The most important uses of music in the movie are its last two, which I think are the twin keys to understanding “The Moment” and where it fits into the Charli XCX project as a whole. The film ends with a parodic trailer for XCX’s fictional “BRAT Live!” concert movie, a garish and sanitized spectacle that recalls countless recent tour films. It could be read as a good-hearted but biting dig at Swift. Instead of being soundtracked with an XCX song, the footage is overlaid with The Verve’s “Bitter Sweet Symphony.”
The track was in fact XCX’s pre-show song on her “BRAT” arena tour, and its lyrics correspond to her feelings of uncertainty and marginalization, but its inclusion goes deeper than that. Verve frontman Richard Ashcroft, the song’s writer, was forced to relinquish his songwriting credit after a spurious lawsuit by The Rolling Stones’ management accused him of copying an obscure Mick Jagger vocal melody.
The track was torn from its original writer’s hands and stripped of its personal context, licensed endlessly for advertisements. Ashcroft, who had forfeited all royalties, only received $1,000 for writing one of the most enduring pop hits of the ‘90s. When laid over the gauche concert footage, it feels like a warning from XCX to herself.
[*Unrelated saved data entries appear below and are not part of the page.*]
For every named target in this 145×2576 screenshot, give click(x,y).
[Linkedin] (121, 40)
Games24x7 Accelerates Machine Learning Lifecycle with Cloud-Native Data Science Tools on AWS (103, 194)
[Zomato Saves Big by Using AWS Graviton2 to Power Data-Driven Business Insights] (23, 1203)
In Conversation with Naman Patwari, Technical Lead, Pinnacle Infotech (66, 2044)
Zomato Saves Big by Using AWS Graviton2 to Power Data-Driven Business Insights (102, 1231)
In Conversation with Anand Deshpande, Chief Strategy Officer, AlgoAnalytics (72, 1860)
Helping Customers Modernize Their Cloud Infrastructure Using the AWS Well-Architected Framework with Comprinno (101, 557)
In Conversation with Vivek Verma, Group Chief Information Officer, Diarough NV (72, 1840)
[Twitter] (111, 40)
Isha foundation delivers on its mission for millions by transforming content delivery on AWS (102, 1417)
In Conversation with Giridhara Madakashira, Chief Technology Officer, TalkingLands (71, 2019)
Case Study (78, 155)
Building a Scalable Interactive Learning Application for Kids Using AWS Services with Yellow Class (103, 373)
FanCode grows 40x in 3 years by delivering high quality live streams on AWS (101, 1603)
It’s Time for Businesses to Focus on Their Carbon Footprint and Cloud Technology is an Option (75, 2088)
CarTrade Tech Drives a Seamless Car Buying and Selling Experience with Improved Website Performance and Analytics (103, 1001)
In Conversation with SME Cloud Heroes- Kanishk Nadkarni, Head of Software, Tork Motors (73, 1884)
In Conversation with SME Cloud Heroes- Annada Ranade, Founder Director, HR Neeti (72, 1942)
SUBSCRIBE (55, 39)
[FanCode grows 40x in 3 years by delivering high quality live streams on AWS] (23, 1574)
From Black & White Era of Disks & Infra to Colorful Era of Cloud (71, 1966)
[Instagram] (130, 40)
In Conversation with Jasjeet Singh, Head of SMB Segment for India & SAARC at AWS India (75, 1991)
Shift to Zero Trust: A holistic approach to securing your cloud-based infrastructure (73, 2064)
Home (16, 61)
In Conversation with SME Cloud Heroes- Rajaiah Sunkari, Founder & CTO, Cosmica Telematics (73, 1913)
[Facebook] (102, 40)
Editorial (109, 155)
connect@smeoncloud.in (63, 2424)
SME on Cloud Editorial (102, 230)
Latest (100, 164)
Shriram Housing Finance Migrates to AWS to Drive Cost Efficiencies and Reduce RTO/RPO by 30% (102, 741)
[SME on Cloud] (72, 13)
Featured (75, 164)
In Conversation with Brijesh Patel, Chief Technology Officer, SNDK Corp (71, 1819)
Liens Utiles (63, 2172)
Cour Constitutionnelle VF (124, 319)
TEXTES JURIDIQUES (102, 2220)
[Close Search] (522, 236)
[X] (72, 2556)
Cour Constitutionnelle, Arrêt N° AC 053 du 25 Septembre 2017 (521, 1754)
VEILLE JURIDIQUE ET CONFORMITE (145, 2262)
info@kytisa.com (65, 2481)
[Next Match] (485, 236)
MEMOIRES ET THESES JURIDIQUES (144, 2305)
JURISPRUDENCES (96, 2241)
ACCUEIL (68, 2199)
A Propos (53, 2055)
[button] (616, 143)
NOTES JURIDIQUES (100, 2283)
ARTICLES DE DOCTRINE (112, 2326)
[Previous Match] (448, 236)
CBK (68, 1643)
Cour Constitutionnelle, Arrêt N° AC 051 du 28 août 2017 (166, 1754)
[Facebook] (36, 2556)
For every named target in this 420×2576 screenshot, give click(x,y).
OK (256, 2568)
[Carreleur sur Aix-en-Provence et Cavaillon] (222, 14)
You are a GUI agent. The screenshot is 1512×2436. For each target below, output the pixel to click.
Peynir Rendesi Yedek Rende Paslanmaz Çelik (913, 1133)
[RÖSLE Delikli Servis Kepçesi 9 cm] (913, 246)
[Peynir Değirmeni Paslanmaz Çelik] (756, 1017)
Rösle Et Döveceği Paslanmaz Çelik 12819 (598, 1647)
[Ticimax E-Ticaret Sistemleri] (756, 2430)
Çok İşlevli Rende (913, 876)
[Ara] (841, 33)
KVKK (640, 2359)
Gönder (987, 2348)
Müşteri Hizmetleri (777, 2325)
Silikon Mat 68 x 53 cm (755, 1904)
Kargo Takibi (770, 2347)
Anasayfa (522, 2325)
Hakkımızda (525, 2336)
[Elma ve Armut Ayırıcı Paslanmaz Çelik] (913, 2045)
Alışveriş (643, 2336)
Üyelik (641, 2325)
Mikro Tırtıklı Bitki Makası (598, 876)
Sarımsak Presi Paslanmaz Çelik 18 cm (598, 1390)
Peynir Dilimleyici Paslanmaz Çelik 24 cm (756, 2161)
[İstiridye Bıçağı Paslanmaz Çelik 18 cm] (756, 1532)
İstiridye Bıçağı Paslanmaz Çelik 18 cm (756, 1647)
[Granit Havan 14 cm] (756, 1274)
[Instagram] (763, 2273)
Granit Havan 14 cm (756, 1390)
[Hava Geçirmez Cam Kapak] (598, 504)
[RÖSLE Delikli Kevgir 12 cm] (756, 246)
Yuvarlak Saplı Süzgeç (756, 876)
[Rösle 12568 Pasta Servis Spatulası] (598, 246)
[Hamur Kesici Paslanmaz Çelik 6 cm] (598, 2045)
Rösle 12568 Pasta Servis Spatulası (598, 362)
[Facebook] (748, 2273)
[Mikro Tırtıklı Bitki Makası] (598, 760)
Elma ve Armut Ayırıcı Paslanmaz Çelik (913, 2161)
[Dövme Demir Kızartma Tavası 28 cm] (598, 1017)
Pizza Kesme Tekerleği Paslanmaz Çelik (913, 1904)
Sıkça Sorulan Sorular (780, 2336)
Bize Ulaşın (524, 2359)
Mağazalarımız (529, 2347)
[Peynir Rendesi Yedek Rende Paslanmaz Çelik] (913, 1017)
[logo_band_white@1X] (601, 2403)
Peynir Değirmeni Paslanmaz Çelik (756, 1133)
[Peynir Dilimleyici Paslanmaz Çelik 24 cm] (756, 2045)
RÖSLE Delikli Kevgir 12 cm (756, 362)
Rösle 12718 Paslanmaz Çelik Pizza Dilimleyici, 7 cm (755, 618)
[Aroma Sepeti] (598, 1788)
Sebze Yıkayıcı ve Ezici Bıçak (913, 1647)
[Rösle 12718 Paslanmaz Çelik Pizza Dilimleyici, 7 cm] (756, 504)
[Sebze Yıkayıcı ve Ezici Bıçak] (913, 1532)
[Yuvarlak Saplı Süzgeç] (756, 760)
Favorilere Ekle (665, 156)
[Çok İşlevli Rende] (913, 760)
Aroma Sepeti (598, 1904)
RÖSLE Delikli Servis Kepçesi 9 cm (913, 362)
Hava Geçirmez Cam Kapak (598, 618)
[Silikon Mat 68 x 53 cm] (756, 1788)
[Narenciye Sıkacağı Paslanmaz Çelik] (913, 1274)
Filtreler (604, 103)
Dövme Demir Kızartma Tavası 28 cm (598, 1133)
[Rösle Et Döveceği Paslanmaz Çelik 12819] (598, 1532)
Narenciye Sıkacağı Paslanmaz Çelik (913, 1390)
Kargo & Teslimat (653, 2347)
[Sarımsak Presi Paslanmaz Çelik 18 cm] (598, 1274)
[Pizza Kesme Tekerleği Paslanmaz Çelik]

This seems like a pessimistic, if funny, ending, but the movie’s end credits complicate it somewhat. The closing credits are uncompromising, visually blasting the viewer with strobing lights of the type that the record execs in the film fear will alienate audiences. These eye-watering visuals are sonically matched with “Dread,” a version of XCX’s first big songwriting success, “I Love It,” reworked by her regular collaborator A.G. Cook.
“I Love It” is like a bizarro version of “Bitter Sweet Symphony.” Charli handed the song off to Swedish pop duo Icona Pop, but they retained some of her vocals and afforded her songwriting credit. The song launched her career, and she retains the rights to do whatever she wants with it, whether that’s using it as a triumphant closer to a Glastonbury Festival headline set or remixing it into a wall of dissonant noise.
“The Moment,” ultimately, is a reminder of the worst-case scenario for an artist like Charli XCX, but also feels like a sigh of relief that said scenario hasn’t come to pass.